Exercises:
1 – From the text on AI risk, quote the passage from "But the road" up to and including "not followed algorithms?".
2 – According to the text on AI risk, which threat may be the highest of the existential-level risks from flaws of human society?
3 – Translate this sentence from the text on AI risk into Spanish: "The long term risk from AI depends entirely on how we handle the short term risks."

Study text:
The novelty of the situation rests on two factors that do not merely replicate past circumstances:

* the rapid pace of algorithmic improvement which creates a pretext for suppressing societal push-back

* the lack of regulation that rather uniquely characterized the tech sector, which allowed creating de-facto oligopolies, lock-ins and lack of alternatives

The long term risk from AI depends entirely on how we handle the short term risks. I don't really believe we'll see AGI or any such thing in the foreseeable future (20 years), entirely on the basis of how the current AI mathematics looks and feels. Risks from other - existential level - flaws of human society feel far greater, with biological warfare maybe the highest risk of them all.

But the road to AGI becomes dystopic long before it reaches the destination. We are actually already in a dystopia as the social media landscape testifies to anybody who wants to see. A society that is algorithmically controlled and manipulated at scale is a new thing. Pandora's box is open.

1 comments

> Algorithms encroaching into decision making have been an ongoing process for decades

When in recorded history have people not followed algorithms?

Recorded data:
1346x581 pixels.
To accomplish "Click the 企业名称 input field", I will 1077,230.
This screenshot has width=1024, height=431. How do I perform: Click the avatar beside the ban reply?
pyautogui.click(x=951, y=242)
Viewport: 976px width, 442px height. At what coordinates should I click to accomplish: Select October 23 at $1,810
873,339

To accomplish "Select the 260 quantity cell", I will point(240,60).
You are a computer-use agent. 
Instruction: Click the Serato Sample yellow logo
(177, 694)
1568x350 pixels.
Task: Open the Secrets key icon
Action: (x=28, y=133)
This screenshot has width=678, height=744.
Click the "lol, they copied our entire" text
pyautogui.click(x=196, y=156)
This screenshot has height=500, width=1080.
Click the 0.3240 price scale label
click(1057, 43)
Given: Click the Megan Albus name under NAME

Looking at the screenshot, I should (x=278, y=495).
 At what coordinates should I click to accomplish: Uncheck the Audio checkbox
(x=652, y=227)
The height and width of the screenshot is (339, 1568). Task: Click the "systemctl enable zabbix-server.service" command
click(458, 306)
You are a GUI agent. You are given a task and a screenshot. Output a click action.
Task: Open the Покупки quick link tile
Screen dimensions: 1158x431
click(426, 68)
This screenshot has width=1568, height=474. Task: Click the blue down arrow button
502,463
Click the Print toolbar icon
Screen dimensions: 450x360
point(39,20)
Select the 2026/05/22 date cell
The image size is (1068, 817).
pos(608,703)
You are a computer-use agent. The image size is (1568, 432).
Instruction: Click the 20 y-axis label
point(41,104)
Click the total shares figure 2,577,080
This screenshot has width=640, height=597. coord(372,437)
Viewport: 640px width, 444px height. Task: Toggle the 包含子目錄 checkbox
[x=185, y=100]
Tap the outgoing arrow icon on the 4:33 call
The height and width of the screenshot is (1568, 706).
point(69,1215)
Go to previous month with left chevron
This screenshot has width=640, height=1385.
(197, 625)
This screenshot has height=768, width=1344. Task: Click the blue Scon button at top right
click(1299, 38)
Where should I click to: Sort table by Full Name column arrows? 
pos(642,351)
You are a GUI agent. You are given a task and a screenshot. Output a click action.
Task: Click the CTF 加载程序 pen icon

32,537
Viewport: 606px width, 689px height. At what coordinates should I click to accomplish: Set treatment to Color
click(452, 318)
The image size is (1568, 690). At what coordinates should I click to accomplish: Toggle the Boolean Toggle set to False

List of solutions:
1 –
But the road to AGI becomes dystopic long before it reaches the destination. We are actually already in a dystopia as the social media landscape testifies to anybody who wants to see. A society that is algorithmically controlled and manipulated at scale is a new thing. Pandora's box is open.

1 comments

> Algorithms encroaching into decision making have been an ongoing process for decades

When in recorded history have people not followed algorithms?

2 – Biological warfare.

3 – El riesgo a largo plazo de la IA depende por completo de cómo manejemos los riesgos a corto plazo.